Jakarta – Sebuah momen bersejarah terjadi ketika Paus Fransiskus, Pemimpin Tertinggi Umat Katolik, disambut di Masjid Istiqlal oleh Imam Besar, Prof. K.H. Nasaruddin Umar, MA. Peristiwa yang terjadi di Istiqlal ini mengingatkan pada kisah Rasulullah SAW yang mengizinkan Delegasi Najran, umat Kristen dari wilayah Arab, untuk beribadah di Masjid Nabawi. Dalam peristiwa tersebut, ketika sahabat Nabi hendak mencegah delegasi beribadah, Rasulullah SAW bersabda, "Biarkan mereka," sehingga delegasi itu melaksanakan ibadah menghadap Timur di dalam Masjid Nabawi.

Peristiwa penerimaan Paus di Istiqlal oleh Nasaruddin Umar pun menuai kritik dari beberapa kalangan.
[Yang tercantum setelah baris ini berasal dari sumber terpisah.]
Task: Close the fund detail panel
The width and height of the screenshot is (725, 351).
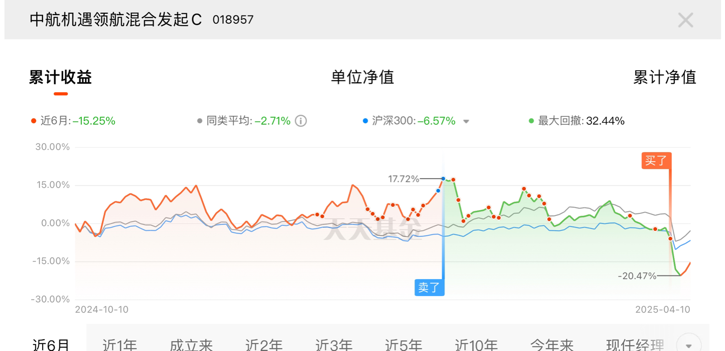Action: [685, 20]
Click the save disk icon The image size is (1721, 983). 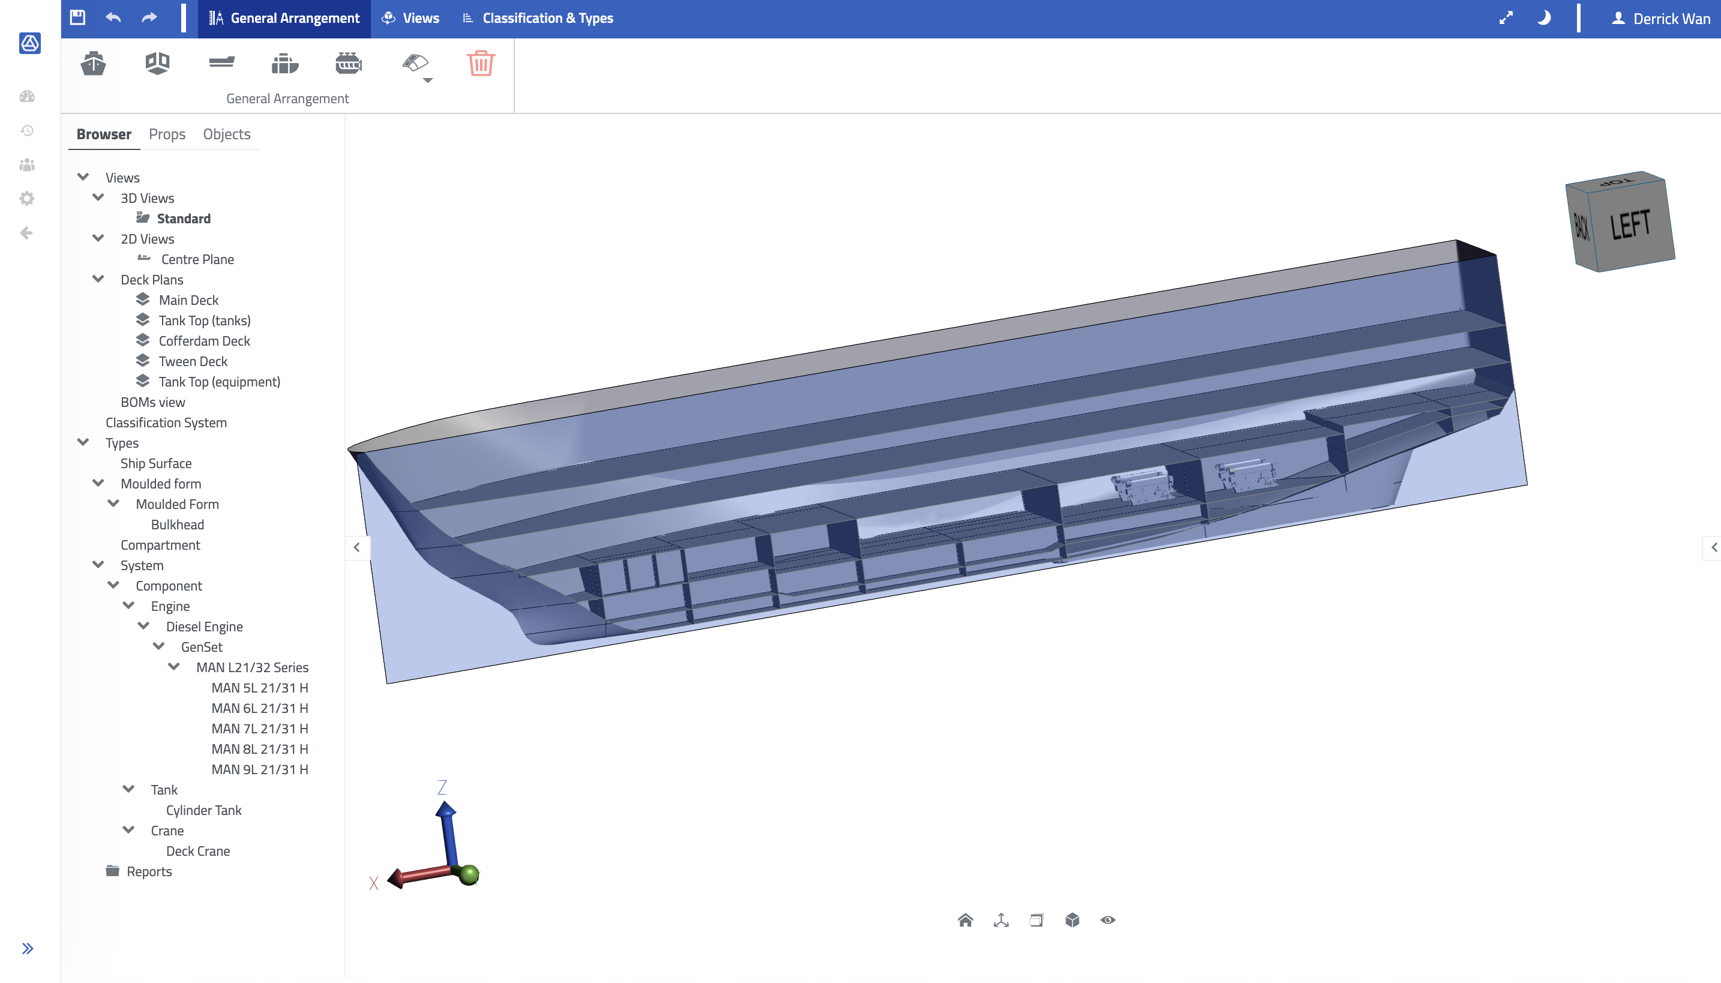[x=78, y=18]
Namun, bagi Nasaruddin, tindakan ini sejalan dengan prinsip toleransi yang diajarkan Rasulullah. Tak sedikit yang lupa bahwa Nasaruddin Umar adalah sosok yang lama berproses di Nahdlatul Ulama (NU), sebuah organisasi yang selama ini menjunjung tinggi nilai-nilai moderasi dan keterbukaan.

Prof. Nasaruddin bukanlah sosok sembarangan. Perjalanan hidupnya berawal di Makassar sebagai kader Pergerakan Mahasiswa Islam Indonesia (PMII). Nasaruddin muda dikenal cerdas dan sederhana, terlebih dalam menguasai materi Nilai Dasar Perjuangan serta Ahlussunnah wal Jama'ah (Aswaja). Pendidikan pesantrennya selama 12 tahun di Pesantren As’adiyah, Sulawesi Selatan, membentuk kecerdasannya yang kian matang di bawah asuhan KH. Muhammad Noor Al-Allama di MDIA TAQWA.

Takdir membawanya untuk dipilih oleh KH. M. Sanusi Baco, LC, sebagai Katib Syuriah NU Sulawesi Selatan di usia muda. Kecerdasannya pun menarik perhatian Prof. Dr. Qurais Shihab yang mengajaknya ke Jakarta sebagai asisten dosen di Pascasarjana IAIN Ciputat, sembari melanjutkan studi hingga meraih gelar doktor. Pengalaman intelektualnya diperluas lagi dengan belajar di berbagai universitas terkemuka di Amerika Serikat.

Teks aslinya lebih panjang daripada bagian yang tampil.